Synopse
Vier Jahre seiner Kindheit verbrachte Arslan in der Türkei. Nach Jahren der Abwesenheit ist er dorthin zurückgekehrt und blickt auf dieses ihm so vertraute und so fremde Land. Von Istanbul bis in die Berge Kurdistans geht seine Reise, zeigt Momente aus dem Alltag der Menschen und weite Landschaften einer unbekannten Türkei.
Protokoll
Während zweier längerer Recherchereisen in die Türkei legte Thomas Arslan die Stationen seiner Reiseroute für den Film fest. Dabei beschränkte er sich entlang seiner Route von West nach Ost auf Städte, um sie untereinander vergleichen zu können, und so ein Spektrum des Landes entlang der Route von West nach Ost zu zeigen. Istanbul und Ankara waren die einzigen vorab fixen Reisestationen.
Im Zuge des Films lag Arslans Fokus auf dem Versuch, Bilder in und aus einem Land zu machen, die nicht gleich wieder in Sprachschablonen landen, sondern die Zuseher zu dem Versuch einladen, sich von genau diesen Mustern frei zu machen. Persönliche Spurensuche in der Türkei war für ihn nur der Anfangspunkt, aber nicht das Ziel im Film. Trotzdem wusste er natürlich, dass es eine subjektive Auswahl wird, darauf verweist der Anfang in Istanbul auch deutlich. Also sein Blick und nicht die Wahrheit über die Türkei, befriedigt er das Interesse im Publikum. Der Filmemacher hatte kein Drehbuch, sondern nur Skizzen, denn es ging ihm darum, auf der Reise etwas vorzufinden und nicht etwas Bestehendes abzufilmen.

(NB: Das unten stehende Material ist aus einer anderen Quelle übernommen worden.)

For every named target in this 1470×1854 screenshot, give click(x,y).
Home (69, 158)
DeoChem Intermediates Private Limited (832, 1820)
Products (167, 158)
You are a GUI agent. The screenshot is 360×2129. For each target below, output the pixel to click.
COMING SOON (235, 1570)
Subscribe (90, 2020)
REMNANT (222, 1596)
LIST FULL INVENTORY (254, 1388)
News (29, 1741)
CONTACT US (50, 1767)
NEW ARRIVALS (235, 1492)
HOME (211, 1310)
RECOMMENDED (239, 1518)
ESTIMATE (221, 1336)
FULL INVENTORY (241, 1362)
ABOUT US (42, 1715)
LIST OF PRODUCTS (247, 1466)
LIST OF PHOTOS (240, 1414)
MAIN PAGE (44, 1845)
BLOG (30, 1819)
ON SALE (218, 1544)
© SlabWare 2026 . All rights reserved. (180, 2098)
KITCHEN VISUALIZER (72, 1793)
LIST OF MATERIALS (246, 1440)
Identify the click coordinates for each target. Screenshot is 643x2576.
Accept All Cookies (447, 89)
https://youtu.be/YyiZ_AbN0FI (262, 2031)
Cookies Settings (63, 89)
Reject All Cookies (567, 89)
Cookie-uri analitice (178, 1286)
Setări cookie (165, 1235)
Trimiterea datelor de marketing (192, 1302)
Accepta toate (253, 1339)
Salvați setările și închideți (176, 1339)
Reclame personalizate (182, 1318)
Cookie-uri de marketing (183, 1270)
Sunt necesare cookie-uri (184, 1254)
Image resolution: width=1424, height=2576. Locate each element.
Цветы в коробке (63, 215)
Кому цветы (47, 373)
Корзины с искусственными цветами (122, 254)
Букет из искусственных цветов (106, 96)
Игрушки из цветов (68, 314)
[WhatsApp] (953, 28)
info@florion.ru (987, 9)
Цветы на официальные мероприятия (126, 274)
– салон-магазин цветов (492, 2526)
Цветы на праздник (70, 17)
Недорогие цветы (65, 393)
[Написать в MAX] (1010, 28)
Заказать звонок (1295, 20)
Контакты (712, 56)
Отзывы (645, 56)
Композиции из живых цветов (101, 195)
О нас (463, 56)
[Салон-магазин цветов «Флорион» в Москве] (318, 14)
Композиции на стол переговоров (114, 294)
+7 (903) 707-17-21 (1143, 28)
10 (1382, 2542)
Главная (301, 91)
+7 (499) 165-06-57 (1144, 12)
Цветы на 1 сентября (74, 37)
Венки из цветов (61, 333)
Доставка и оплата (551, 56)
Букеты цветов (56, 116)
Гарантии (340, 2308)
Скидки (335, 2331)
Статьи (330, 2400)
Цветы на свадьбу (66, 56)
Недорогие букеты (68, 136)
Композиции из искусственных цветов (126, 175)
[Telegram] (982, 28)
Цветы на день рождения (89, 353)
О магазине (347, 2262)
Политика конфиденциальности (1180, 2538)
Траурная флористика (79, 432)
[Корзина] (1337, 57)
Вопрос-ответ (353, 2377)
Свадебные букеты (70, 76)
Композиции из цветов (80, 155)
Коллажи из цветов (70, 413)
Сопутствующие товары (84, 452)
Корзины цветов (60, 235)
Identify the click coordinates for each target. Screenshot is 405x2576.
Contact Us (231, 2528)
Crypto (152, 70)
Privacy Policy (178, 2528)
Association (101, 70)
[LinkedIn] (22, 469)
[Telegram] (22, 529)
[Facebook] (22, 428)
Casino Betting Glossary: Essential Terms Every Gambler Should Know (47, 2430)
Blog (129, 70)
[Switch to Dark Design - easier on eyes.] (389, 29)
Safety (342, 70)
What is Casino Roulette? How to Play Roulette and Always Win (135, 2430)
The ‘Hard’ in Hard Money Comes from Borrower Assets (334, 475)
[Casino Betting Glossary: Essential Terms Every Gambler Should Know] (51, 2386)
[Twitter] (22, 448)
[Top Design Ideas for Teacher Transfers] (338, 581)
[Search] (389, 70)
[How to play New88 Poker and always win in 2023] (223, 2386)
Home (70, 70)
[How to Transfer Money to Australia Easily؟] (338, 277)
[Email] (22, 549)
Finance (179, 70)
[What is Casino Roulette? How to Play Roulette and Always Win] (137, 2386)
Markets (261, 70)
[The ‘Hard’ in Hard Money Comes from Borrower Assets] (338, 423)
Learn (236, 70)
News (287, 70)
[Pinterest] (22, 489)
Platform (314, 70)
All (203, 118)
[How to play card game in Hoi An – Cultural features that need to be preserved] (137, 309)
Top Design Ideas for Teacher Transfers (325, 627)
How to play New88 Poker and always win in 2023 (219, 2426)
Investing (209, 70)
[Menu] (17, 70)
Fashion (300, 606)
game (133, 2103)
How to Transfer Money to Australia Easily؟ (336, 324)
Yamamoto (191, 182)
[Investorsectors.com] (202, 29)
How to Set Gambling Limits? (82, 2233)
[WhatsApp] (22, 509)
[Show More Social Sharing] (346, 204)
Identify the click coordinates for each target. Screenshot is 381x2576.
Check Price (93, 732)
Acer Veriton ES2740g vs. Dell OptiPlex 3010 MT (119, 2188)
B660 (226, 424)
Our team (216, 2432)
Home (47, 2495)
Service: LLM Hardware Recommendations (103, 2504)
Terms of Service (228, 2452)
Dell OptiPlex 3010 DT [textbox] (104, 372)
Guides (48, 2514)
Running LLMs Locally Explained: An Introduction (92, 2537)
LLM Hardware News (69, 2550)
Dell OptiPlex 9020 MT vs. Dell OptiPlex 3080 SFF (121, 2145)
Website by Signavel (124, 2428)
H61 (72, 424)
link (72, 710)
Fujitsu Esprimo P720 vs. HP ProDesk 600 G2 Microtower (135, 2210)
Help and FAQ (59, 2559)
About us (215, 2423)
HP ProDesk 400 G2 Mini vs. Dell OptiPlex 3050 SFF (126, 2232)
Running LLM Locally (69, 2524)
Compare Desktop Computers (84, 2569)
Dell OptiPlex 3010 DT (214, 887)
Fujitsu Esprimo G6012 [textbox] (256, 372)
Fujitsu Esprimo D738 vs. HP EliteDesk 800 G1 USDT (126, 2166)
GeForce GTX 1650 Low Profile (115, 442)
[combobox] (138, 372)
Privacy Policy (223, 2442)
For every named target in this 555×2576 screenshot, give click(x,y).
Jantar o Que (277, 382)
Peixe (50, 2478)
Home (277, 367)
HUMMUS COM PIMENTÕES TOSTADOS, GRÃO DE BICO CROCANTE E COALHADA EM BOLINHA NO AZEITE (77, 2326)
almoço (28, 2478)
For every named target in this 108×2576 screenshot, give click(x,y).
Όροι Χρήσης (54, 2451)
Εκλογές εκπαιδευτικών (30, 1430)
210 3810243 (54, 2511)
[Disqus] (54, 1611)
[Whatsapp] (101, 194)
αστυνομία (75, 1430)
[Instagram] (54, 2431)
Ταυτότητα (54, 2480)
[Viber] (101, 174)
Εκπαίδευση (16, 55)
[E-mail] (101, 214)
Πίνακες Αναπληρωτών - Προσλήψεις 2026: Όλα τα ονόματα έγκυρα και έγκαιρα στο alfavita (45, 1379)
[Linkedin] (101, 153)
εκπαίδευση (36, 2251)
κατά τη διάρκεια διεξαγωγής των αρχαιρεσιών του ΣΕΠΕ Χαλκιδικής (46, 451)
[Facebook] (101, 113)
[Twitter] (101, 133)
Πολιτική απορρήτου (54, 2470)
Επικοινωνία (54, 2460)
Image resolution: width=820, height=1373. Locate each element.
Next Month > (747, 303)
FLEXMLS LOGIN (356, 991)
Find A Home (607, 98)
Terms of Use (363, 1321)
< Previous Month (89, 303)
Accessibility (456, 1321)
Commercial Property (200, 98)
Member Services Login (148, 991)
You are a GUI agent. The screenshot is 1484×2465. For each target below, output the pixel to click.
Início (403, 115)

Keine Sprachhülsen illustrieren und bedienen. Deswegen ist vor allem der erste Teil des Films, Istanbul, länger und breiter als die restlichen, weil es nach Ansicht Arslans wichtig ist, die Zuseher primär zum Sehen einzuladen und eben nicht an hinlänglich bekannte Diskurse anzuknüpfen, wie zum Beispiel den 3-Bild-Istanbul-Klassiker: Moschee, Brücke, Burger King. Arslan ging es auf seiner Reise auch um die ständige Überprüfung seines eigenen Blickes auf die Türkei. In diesem Sinne wurde sein Kamerablick im Laufe der Zeit – im Zuge des prozesshaften Drehens – immer präziser. Dies erlaubte ihm auch gegen Ende des Films ein Minarett nicht als Symbol zu zeigen, sondern einfach als Minarett auf dem ein paar Vögel landen. Besonders dieser Aspekt seiner Bilder wird vom Publikum mehrfach gelobt, man merkt, sagt eine Diskutantin, dass er an bestimmten Dingen richtiggehend vorbeifilmen wollte. Andere Teilnehmer allerdings vermissen (vor-)bestimmte Bilder im Film.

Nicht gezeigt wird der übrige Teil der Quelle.